On January 8th 2015, in Salt Lake City, a police officer used deadly force on James Barker after he struck the officer violently with a shovel. The officer reportedly suffered broken bones in his arm and foot during the melee.

Activists have staged protests in Salt Lake City over Barker's death. Newspapers have found several people who talk about Barker as a peaceful man. Others have complained that the officer had no reason to stop Barker and demand his identity. Some have theorized that the police edited the video from the body-cam, when the truth is, the camera was damaged in the violent attack.


If a stranger came to your door offering to clear away snow when there was none on your sidewalk, wouldn't that be odd?

If you had seen the man the day before, peering into car windows on your street, what would you think? Would you call the police?

Barker did not live in the house where the officer found him with the shovel. Should the officer have just backed away and ignored the possibility that Barker was casing for burglaries?

Wouldn't that officer be neglecting his duty to the citizens of that community if he hadn't investigated?

I've seen it many, many times--someone uses a ploy to knock on a door in the middle of the day.
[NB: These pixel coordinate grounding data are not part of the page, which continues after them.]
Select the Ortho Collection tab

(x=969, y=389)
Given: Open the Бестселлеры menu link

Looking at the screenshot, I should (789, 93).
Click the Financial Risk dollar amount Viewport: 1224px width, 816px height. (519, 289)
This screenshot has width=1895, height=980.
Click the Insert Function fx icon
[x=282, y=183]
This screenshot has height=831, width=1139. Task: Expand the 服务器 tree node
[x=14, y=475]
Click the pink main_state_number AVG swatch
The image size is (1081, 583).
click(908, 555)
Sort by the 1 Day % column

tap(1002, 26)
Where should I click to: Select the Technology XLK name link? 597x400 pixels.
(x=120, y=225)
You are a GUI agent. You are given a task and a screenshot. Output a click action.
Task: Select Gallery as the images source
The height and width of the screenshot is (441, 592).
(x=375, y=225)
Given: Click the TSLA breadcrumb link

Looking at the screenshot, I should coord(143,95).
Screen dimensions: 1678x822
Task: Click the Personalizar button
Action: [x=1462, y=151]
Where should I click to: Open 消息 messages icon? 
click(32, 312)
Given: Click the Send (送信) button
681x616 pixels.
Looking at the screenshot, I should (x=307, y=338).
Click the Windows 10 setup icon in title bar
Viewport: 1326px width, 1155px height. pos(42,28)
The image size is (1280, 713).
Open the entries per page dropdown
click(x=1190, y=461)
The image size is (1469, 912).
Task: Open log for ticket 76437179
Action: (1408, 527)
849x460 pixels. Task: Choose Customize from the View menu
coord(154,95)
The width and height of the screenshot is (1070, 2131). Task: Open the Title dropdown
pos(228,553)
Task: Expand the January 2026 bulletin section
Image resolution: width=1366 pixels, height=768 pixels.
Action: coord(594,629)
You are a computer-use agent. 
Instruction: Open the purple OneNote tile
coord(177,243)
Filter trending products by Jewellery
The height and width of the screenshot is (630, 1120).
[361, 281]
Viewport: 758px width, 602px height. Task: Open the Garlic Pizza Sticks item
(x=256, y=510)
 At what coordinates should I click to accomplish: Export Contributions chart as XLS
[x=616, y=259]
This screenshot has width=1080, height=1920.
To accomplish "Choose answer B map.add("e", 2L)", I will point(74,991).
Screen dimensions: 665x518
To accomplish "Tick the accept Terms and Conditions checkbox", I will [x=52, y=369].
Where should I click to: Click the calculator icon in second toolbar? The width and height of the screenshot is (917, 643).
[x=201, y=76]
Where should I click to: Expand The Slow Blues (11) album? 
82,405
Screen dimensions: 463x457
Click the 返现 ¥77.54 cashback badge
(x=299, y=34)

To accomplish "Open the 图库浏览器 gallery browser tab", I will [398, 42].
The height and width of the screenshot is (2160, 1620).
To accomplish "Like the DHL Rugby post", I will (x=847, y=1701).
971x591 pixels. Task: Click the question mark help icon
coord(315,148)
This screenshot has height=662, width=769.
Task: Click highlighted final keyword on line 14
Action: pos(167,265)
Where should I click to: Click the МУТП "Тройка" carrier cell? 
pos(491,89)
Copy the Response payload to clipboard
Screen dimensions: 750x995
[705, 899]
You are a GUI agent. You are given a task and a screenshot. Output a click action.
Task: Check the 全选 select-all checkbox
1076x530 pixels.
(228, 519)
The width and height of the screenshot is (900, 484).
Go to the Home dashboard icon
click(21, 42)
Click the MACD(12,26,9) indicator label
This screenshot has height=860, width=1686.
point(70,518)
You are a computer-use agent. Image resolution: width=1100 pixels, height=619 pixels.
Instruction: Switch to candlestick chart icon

If the homeowner answers, the ploy is used. "Do you want me to shovel your (non-existent) snow?" "Is George here? Oh, I thought George lived here."

But if nobody answers, BOOM! The door gets kicked in or a back window is broken and the house ransacked.

I offer this: if Mr. Barker was just minding his own business and doing as he said, just trying to make a few bucks shoveling (non-existent) snow, why would he have a problem speaking rationally with the officer and providing his name as the law requires?

I hope if someone starts beating you with a shovel and you're armed, that you have the courage to do the right thing. You don't use a taser which is not effective every time (especially with people wearing heavy jackets and multiple layers), and you don't try to shoot the shovel out of his hands. You shoot to stop the threat which in most cases, means center-body-mass, because it increases the chance of your shots successfully stopping the threat.

If you want the cops to ignore suspicious activity, especially that which has drawn the attention of a citizen caller, somehow, I've ended up in the wrong society. You and I will never see eye-to-eye. But I will still go out there tomorrow and protect my community as I have always done.